Date of Award

Summer 7-18-2014

Document Type


Degree Name

Doctor of Philosophy (PhD)



First Advisor

Charles T. Rogers

Second Advisor

Charles W. Teplin

Third Advisor

Steven T. Cundiff


Hydrogenated amorphous silicon films (a-Si:H) have a long history of application in optoelectronic devices, in part due to their low cost and compatibility with large area substrates. Recently, crystal silicon/a-Si:H heterojunction(SHJ) photovoltaic cells have demonstrated extremely high open circuit voltages (VOC = 750 mV) and photo-conversion efficiencies (24.7%). In SHJ PVs, the amorphous-crystalline silicon (a-Si:H/c-Si) interface is the critical aspect of the device to optimize for high efficiency. The understanding of defects and transport at the a-Si:H/c-Si junction has been slow to develop due to a dearth of optoelectronic measurements able to distinguish the unique interface physics from effects in the bulk a-Si:H and c-Si volumes.

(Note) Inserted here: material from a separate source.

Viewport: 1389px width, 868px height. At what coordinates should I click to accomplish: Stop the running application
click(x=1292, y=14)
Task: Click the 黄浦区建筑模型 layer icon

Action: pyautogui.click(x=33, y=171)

Optical second harmonic generation (SHG) has been extensively used to selectively characterize surfaces and interface in a variety of materials, including semiconductors. In SHG experiments, interfaces and surfaces can be probed selectively: One focuses a pulsed laser beam (frequency ω) onto the sample and detects second harmonic light (frequency 2ω) generated at optically accessible surfaces and interfaces in the sample. SHG elucidates the important interface properties because the bulk "background" is mostly forbidden by symmetry in cubic and amorphous materials, leaving only interface contributions.

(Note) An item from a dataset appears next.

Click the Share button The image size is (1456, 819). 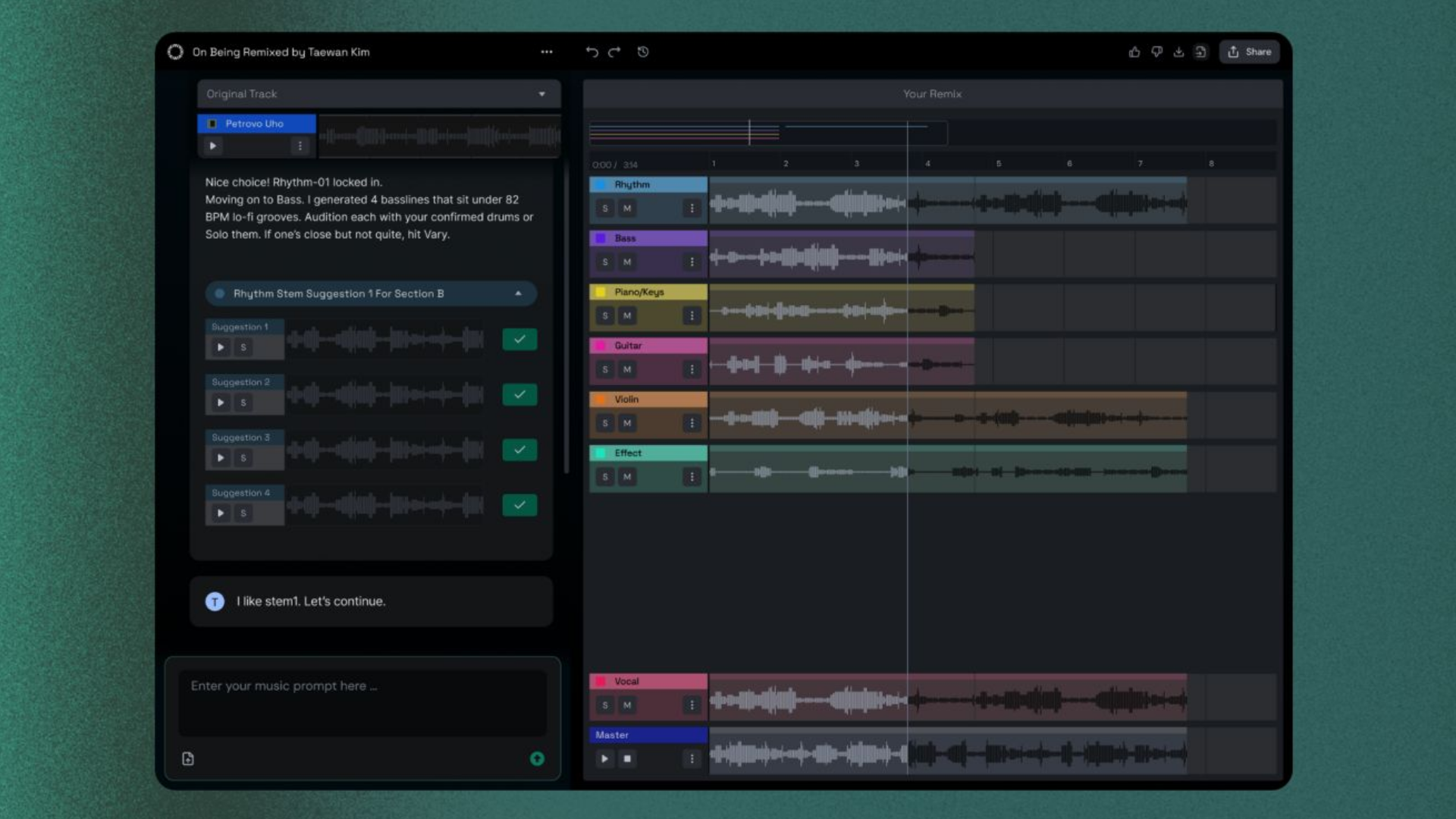tap(1249, 52)
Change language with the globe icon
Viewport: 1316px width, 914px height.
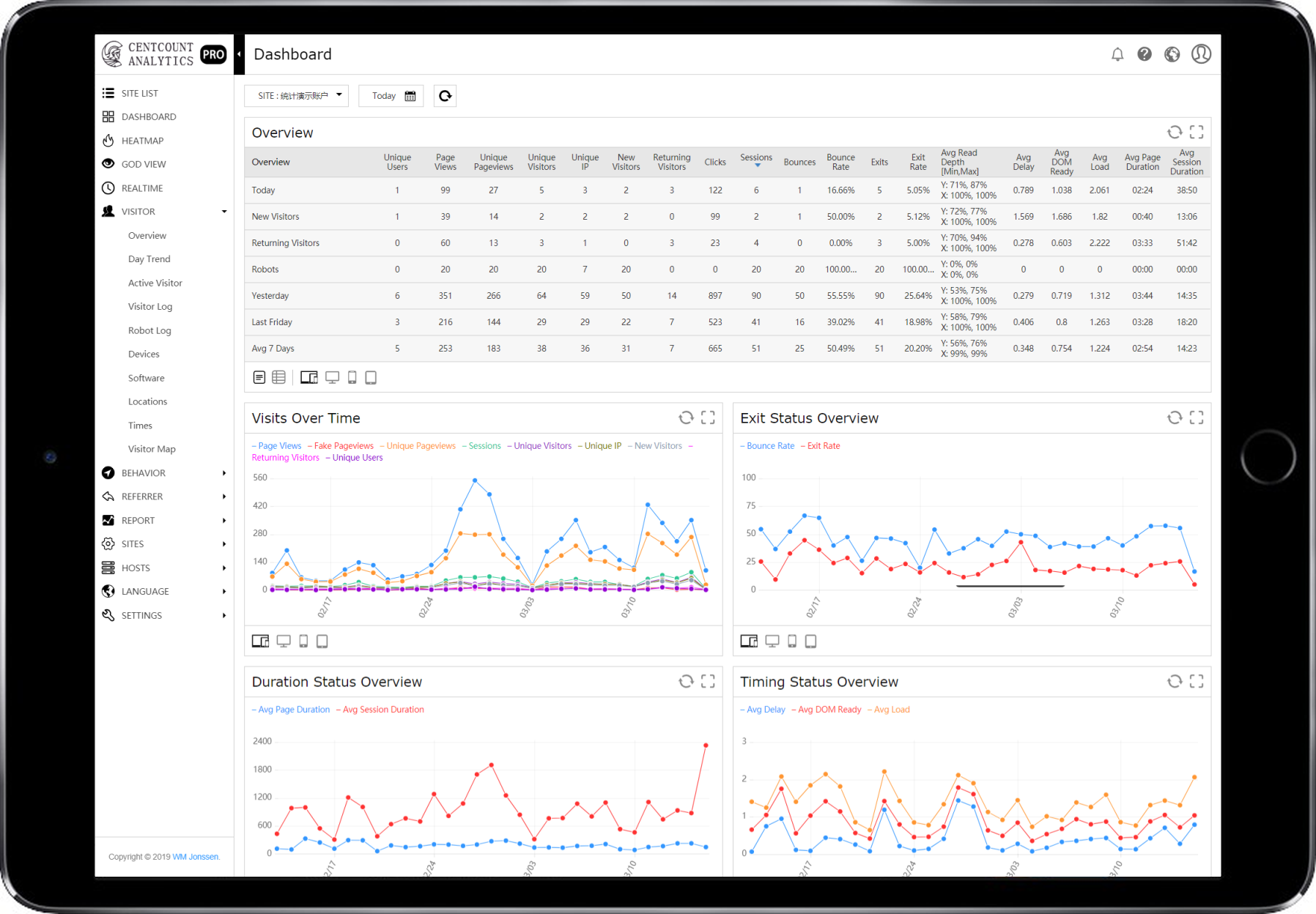coord(1172,54)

In this thesis, I have demonstrated that SHG is a sensitive tool for probing strong electric field present in the 10 nm a-Si:H layer in SHJ solar cells. To study the electric-field induced SHG (EFISH) in a-Si:H, we measure SHG from ITO/a-Si:H/ITO sandwich structures at different biases and polarization geometries. In this "simple" structure, we quantitatively separate interface SHG and EFISH. We also directly probe carrier dynamics in the depletion region of a ITO/a-Si:H junction with time-resolved optical second-harmonic generation. Through fitting of the time-resolved SHG data and current data simultaneously, we are able to show that slow carrier dynamics that are visible in the device current are actually taking place within the ITO/a-Si interfacial region. In summary, SHG is proven to be a promising diagnostic method to characterize the interface electrostatics and charge transport at the amorphous silicon interfaces.